▶ _WHAT YOU HAVE TO DO_
In the entries below, find the line containing "Click the stop" and the line containing "1562x498 pixels.". Copy those two lines and everything between them exactly, and only that.

* * * * *

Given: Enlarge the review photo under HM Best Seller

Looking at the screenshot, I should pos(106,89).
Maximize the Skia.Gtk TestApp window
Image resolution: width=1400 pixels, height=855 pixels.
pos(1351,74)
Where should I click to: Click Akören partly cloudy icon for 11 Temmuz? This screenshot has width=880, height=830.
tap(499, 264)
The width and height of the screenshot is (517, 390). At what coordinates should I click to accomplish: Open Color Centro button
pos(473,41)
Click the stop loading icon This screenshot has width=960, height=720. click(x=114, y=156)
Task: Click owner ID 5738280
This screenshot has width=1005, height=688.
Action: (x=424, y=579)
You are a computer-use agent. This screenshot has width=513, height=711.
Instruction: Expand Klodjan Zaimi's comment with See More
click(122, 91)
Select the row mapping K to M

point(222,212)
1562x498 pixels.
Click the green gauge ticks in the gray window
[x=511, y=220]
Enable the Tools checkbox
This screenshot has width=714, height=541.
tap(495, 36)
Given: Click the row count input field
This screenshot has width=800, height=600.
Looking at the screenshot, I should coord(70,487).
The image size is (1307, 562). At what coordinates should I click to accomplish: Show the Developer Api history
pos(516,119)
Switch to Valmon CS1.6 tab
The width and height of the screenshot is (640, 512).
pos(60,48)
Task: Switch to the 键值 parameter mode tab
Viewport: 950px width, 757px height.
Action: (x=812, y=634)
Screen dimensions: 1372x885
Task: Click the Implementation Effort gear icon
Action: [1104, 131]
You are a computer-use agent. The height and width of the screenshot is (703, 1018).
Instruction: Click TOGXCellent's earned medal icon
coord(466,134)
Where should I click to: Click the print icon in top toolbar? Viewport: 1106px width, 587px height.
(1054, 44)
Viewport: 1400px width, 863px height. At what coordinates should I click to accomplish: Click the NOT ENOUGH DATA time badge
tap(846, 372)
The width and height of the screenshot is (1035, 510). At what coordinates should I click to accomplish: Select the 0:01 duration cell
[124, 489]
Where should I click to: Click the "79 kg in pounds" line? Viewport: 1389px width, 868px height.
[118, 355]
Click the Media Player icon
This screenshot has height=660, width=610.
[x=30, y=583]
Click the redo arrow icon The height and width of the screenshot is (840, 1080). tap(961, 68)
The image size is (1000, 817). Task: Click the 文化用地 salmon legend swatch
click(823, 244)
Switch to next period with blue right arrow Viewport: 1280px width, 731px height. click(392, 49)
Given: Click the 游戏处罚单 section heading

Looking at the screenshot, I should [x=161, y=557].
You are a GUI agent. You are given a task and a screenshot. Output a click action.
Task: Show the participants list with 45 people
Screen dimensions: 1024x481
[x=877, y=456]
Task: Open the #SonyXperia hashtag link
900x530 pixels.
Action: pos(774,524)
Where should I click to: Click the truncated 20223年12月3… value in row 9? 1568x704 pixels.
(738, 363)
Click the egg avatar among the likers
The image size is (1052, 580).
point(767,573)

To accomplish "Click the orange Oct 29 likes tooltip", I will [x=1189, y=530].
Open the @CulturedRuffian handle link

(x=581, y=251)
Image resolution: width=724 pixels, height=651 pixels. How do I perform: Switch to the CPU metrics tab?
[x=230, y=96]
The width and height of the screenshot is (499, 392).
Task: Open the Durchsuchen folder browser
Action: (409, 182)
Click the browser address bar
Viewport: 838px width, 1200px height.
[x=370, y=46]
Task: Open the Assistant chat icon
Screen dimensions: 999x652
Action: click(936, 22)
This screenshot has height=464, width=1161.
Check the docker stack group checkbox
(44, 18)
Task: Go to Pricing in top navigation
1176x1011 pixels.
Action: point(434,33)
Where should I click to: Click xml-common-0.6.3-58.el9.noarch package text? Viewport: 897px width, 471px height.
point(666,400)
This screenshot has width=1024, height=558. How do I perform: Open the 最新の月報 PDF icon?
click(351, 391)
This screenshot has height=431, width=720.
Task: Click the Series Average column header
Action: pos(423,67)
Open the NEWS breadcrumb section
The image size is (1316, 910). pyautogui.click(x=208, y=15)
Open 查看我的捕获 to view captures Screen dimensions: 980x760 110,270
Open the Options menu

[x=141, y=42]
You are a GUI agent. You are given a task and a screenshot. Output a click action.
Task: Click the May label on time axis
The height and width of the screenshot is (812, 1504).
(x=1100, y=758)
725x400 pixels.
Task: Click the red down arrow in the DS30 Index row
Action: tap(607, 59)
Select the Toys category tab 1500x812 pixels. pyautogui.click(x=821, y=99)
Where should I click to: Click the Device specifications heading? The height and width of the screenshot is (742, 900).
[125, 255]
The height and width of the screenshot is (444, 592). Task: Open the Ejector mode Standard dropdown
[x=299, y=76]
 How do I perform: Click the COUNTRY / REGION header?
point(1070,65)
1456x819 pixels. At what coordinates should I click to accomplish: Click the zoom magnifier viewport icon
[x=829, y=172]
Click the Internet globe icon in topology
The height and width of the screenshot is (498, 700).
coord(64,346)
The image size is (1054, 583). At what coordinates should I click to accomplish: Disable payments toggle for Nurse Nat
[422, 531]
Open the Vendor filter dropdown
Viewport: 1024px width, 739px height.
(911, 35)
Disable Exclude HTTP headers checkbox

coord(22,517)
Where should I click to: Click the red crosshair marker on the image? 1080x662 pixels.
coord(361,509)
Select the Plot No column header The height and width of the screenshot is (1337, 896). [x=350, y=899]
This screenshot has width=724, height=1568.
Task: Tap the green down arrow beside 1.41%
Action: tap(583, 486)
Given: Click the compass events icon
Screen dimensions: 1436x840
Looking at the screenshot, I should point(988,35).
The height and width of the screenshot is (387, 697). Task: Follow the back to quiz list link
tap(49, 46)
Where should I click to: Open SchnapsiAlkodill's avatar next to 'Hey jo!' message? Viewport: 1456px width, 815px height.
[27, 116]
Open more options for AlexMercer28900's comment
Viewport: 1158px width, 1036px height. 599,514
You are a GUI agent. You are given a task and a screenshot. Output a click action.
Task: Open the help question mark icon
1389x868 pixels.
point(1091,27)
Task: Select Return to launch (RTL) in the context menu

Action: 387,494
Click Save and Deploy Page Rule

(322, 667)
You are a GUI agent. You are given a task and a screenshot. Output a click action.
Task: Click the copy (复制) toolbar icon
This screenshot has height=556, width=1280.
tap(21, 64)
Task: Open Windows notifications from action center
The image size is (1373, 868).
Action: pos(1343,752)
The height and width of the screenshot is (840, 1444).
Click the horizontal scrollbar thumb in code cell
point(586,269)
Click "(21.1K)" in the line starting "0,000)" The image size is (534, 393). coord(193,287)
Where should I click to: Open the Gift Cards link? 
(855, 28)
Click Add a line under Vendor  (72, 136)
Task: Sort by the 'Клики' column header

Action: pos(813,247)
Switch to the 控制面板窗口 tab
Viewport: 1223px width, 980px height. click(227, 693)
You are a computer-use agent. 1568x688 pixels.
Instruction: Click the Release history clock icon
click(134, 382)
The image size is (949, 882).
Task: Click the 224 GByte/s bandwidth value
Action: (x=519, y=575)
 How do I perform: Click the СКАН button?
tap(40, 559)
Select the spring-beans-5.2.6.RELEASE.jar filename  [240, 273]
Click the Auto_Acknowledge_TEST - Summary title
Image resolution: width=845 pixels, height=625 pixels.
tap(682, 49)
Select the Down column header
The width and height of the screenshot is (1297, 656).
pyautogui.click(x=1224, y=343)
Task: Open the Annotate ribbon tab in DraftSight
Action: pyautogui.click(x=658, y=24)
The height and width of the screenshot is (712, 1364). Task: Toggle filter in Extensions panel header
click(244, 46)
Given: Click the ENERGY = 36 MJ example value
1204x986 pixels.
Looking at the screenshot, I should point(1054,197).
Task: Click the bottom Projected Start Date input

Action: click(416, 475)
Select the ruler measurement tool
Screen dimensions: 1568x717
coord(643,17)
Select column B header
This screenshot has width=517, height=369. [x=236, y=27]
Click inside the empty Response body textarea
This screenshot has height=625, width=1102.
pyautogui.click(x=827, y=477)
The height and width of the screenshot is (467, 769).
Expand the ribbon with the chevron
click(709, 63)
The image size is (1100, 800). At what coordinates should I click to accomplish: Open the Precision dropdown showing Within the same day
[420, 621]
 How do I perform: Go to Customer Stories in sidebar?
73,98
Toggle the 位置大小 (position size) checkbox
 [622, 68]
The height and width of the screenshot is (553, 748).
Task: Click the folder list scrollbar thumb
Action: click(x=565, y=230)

* * * * *

▶ _OUTPUT OF THE EXERCISE_
Click the stop loading icon This screenshot has width=960, height=720. click(x=114, y=156)
Task: Click owner ID 5738280
This screenshot has width=1005, height=688.
Action: (x=424, y=579)
You are a computer-use agent. This screenshot has width=513, height=711.
Instruction: Expand Klodjan Zaimi's comment with See More
click(122, 91)
Select the row mapping K to M

point(222,212)
1562x498 pixels.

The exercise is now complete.